*What you have to do*: Output each entry exactly as written.

[[ Provided data open ]]

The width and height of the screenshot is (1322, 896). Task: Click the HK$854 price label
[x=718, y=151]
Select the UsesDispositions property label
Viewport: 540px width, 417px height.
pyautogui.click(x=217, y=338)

[[ Provided data closed ]]

*Result of this task*:
The width and height of the screenshot is (1322, 896). Task: Click the HK$854 price label
[x=718, y=151]
Select the UsesDispositions property label
Viewport: 540px width, 417px height.
pyautogui.click(x=217, y=338)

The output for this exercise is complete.